JAKARTA-Pemerintah resmi memberi kelonggaran pola kerja bagi Aparatur Sipil Negara (ASN) menjelang dan setelah libur panjang Hari Raya Idul Fitri 1447 Hijriah. Kebijakan ini tertuang dalam Surat Edaran (SE) Nomor 2 Tahun 2026 yang diteken Menteri Pendayagunaan Aparatur Negara dan Reformasi Birokrasi (Menpan RB) Rini Widyantini.
Melalui SE tersebut, ASN diperbolehkan menjalankan tugas kedinasan dengan skema Work From Anywhere (WFA) pada beberapa hari strategis sebelum dan sesudah rangkaian libur nasional.
Menpan RB menjelaskan, penyesuaian ini dimaksudkan untuk mengantisipasi lonjakan mobilitas masyarakat sekaligus menjaga kelancaran pelayanan publik selama periode libur panjang.
Dua hari sebelum libur nasional dan cuti bersama Hari Nyepi, yakni 16 dan 17 Maret 2026, ASN dapat melaksanakan tugas dari lokasi mana saja. Sementara itu, setelah libur Idul Fitri, kebijakan serupa berlaku pada 25, 26, dan 27 Maret 2026.

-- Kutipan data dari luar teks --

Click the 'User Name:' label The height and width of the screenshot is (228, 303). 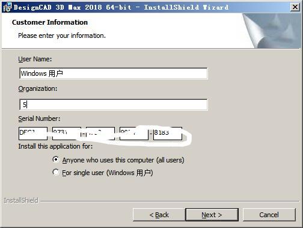click(35, 59)

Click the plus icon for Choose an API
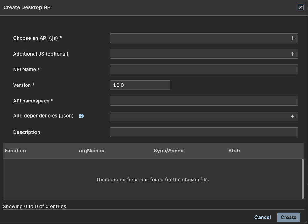pyautogui.click(x=292, y=38)
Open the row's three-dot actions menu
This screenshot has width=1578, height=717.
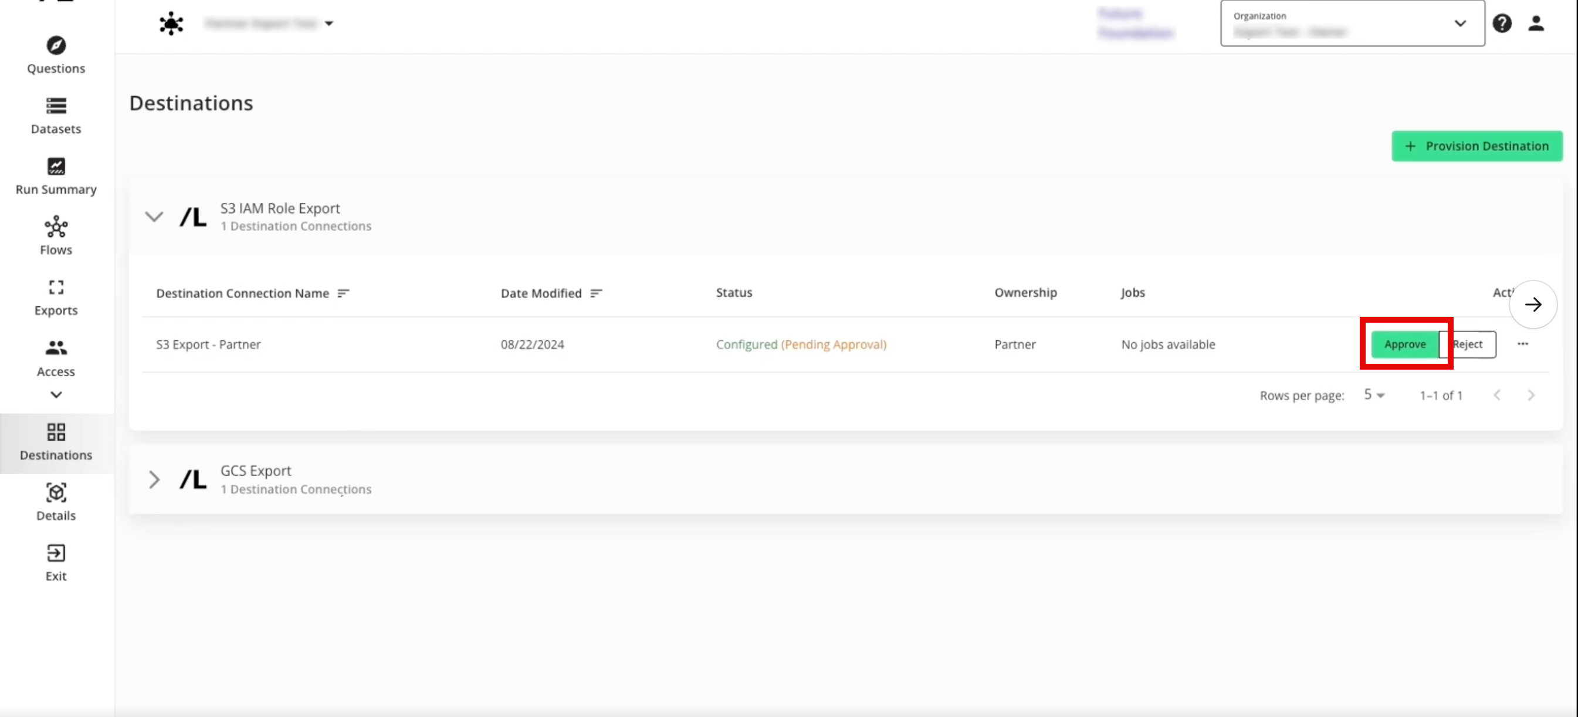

Rini menegaskan bahwa kebijakan ini bukan berarti pelayanan publik berhenti. Justru pimpinan instansi diminta mengatur pembagian tugas ASN secara selektif agar layanan esensial tetap berjalan optimal.
Beberapa sektor yang dipastikan tetap beroperasi penuh antara lain layanan kesehatan, transportasi, keamanan, serta layanan strategis lainnya yang bersentuhan langsung dengan kebutuhan masyarakat.
Ia juga meminta para pimpinan instansi pusat maupun daerah melakukan pengawasan ketat terhadap pelaksanaan WFA ini agar tidak mengganggu kualitas tata kelola pemerintahan.
Selain itu, ASN diminta tetap mengedepankan prinsip akuntabilitas dan memaksimalkan pemanfaatan Sistem Pemerintahan Berbasis Elektronik (SPBE) dalam menjalankan tugas selama WFA.
“Kami berharap fleksibilitas ini tetap berada dalam koridor pelayanan publik yang tertib dan bertanggung jawab,” ujar Rini.
Kebijakan ini diharapkan mampu menjadi solusi atas kepadatan arus mudik dan arus balik Lebaran tanpa mengorbankan pelayanan kepada masyarakat.